▶ [SUPPLIED MATERIAL]:
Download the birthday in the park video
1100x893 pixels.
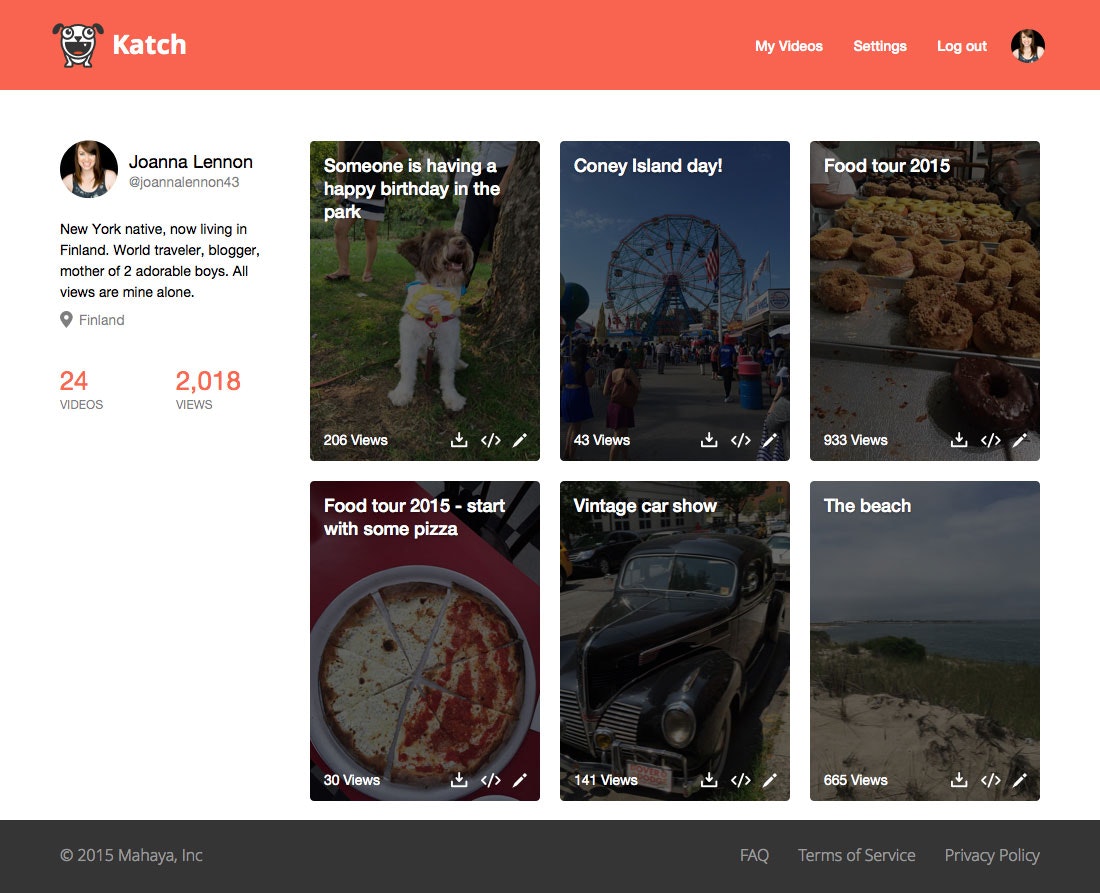tap(459, 439)
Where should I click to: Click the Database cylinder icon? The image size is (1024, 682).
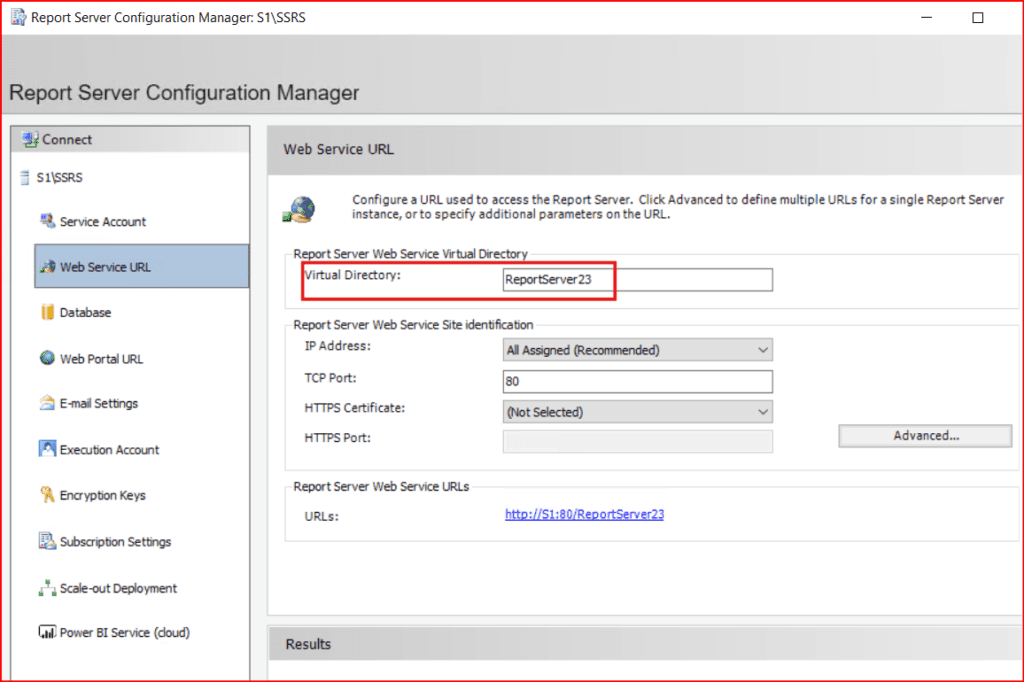[x=47, y=312]
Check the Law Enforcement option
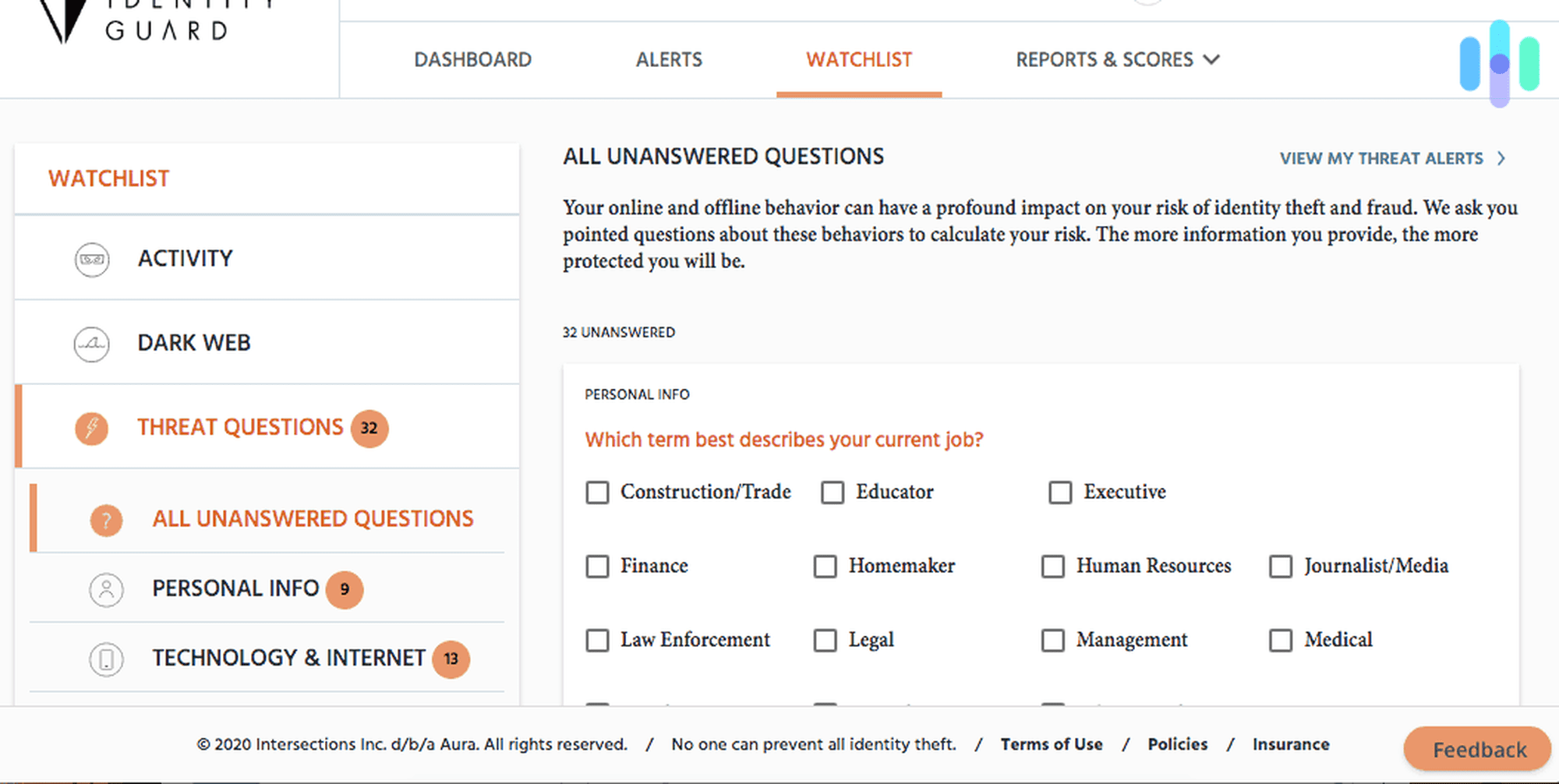 (597, 641)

▶ [HOW TO COMPLETE THIS TASK]:
What you give back must be the data above, reproduced exactly and free of pictures.

▶ [WRITTEN REPLY]:
Download the birthday in the park video
1100x893 pixels.
tap(459, 439)
Where should I click to: Click the Database cylinder icon? The image size is (1024, 682).
[x=47, y=312]
Check the Law Enforcement option
 (597, 641)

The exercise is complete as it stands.